## What you need to do
Which of the lines below include the word "agent"? Pull each one out.
+++ Supplied records +++
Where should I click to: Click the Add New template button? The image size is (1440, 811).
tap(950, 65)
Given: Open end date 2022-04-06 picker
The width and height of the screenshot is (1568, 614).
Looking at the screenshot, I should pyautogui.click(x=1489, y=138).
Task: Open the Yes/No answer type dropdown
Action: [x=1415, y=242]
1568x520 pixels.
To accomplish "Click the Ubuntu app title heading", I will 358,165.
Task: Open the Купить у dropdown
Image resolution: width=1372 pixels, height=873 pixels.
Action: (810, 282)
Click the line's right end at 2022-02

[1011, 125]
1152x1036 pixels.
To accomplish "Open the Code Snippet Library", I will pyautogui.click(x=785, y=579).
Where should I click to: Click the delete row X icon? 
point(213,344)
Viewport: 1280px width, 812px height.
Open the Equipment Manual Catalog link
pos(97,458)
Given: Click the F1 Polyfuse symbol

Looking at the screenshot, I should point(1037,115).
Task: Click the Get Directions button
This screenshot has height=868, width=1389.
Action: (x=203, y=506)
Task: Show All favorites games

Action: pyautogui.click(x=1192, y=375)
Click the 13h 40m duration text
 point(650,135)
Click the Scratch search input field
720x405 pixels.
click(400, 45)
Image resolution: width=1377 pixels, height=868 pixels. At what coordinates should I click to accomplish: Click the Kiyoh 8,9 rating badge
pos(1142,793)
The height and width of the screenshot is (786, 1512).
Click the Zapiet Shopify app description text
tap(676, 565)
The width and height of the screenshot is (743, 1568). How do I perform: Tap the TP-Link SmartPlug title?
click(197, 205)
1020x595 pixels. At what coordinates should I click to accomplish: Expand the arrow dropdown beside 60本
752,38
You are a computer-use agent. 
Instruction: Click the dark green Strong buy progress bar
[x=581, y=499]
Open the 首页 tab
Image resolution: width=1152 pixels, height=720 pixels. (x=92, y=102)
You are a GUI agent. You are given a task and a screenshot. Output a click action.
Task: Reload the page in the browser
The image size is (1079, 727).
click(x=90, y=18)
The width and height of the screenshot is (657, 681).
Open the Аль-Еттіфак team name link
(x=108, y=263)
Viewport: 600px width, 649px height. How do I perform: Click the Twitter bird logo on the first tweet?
+++
## Answer for this exercise
You are a computer-use agent. 
You are a GUI agent. You are given a task and a screenshot. Output a click action.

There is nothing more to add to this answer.